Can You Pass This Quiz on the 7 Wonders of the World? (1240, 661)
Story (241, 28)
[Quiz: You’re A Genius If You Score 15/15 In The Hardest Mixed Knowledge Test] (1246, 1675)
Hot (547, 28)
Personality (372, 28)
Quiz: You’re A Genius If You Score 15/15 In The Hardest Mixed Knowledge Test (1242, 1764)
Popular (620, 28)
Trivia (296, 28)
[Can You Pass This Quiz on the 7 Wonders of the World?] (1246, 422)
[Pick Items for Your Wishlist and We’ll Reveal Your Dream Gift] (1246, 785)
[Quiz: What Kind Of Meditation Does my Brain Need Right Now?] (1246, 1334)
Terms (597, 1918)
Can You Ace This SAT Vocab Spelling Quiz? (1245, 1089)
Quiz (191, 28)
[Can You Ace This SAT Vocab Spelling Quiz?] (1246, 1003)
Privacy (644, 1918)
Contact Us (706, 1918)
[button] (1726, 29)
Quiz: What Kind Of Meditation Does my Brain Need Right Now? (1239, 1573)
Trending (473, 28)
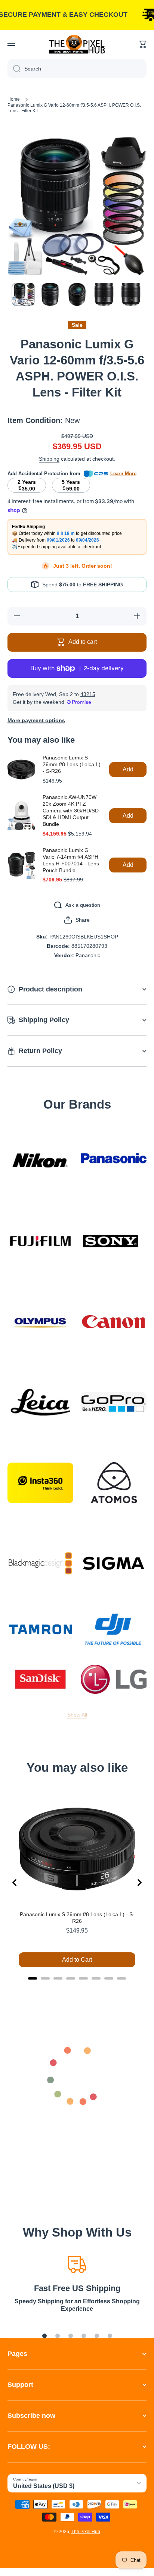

**What is needed**
Output verbatim the lines beginning at the line with "Quiz (191, 28)" and ending at the last line of the material above, inclusive. Do not carry over any pictures.

**Response to the exercise**
Quiz (191, 28)
[Can You Ace This SAT Vocab Spelling Quiz?] (1246, 1003)
Privacy (644, 1918)
Contact Us (706, 1918)
[button] (1726, 29)
Quiz: What Kind Of Meditation Does my Brain Need Right Now? (1239, 1573)
Trending (473, 28)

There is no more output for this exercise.